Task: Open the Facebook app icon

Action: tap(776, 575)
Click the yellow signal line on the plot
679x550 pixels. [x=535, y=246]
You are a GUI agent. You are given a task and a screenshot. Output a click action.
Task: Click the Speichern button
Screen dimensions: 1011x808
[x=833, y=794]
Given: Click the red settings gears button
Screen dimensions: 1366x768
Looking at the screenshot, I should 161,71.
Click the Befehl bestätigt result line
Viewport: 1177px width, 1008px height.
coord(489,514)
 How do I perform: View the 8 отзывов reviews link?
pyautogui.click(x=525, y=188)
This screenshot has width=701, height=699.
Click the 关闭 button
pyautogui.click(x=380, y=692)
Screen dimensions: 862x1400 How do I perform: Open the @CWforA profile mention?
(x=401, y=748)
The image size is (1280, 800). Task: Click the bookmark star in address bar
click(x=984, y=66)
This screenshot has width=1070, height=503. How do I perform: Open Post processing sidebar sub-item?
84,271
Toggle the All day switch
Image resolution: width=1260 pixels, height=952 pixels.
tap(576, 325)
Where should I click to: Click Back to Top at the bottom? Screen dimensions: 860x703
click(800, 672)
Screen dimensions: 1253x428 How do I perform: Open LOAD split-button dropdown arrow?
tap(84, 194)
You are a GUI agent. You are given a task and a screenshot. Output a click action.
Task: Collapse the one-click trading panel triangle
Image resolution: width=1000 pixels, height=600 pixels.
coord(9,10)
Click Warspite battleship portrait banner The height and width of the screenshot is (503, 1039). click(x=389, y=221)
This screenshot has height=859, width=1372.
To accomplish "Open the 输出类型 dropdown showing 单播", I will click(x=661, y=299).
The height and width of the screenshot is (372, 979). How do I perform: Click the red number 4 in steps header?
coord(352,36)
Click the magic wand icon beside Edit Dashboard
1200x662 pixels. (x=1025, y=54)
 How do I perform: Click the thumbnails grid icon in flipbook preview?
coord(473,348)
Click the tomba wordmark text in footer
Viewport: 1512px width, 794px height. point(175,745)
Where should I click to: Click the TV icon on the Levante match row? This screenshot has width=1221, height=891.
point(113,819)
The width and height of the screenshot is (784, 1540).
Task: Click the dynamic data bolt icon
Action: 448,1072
=-=-=-=-=
Description of the task:
Set down an exact copy of the entries above.

Solution to this task:
Task: Open the Facebook app icon

Action: tap(776, 575)
Click the yellow signal line on the plot
679x550 pixels. [x=535, y=246]
You are a GUI agent. You are given a task and a screenshot. Output a click action.
Task: Click the Speichern button
Screen dimensions: 1011x808
[x=833, y=794]
Given: Click the red settings gears button
Screen dimensions: 1366x768
Looking at the screenshot, I should 161,71.
Click the Befehl bestätigt result line
Viewport: 1177px width, 1008px height.
coord(489,514)
 How do I perform: View the 8 отзывов reviews link?
pyautogui.click(x=525, y=188)
This screenshot has width=701, height=699.
Click the 关闭 button
pyautogui.click(x=380, y=692)
Screen dimensions: 862x1400 How do I perform: Open the @CWforA profile mention?
(x=401, y=748)
The image size is (1280, 800). Task: Click the bookmark star in address bar
click(x=984, y=66)
This screenshot has width=1070, height=503. How do I perform: Open Post processing sidebar sub-item?
84,271
Toggle the All day switch
Image resolution: width=1260 pixels, height=952 pixels.
tap(576, 325)
Where should I click to: Click Back to Top at the bottom? Screen dimensions: 860x703
click(800, 672)
Screen dimensions: 1253x428 How do I perform: Open LOAD split-button dropdown arrow?
tap(84, 194)
You are a GUI agent. You are given a task and a screenshot. Output a click action.
Task: Collapse the one-click trading panel triangle
Image resolution: width=1000 pixels, height=600 pixels.
coord(9,10)
Click Warspite battleship portrait banner The height and width of the screenshot is (503, 1039). click(x=389, y=221)
This screenshot has height=859, width=1372.
To accomplish "Open the 输出类型 dropdown showing 单播", I will click(x=661, y=299).
The height and width of the screenshot is (372, 979). How do I perform: Click the red number 4 in steps header?
coord(352,36)
Click the magic wand icon beside Edit Dashboard
1200x662 pixels. (x=1025, y=54)
 How do I perform: Click the thumbnails grid icon in flipbook preview?
coord(473,348)
Click the tomba wordmark text in footer
Viewport: 1512px width, 794px height. point(175,745)
Where should I click to: Click the TV icon on the Levante match row? This screenshot has width=1221, height=891.
point(113,819)
The width and height of the screenshot is (784, 1540).
Task: Click the dynamic data bolt icon
Action: 448,1072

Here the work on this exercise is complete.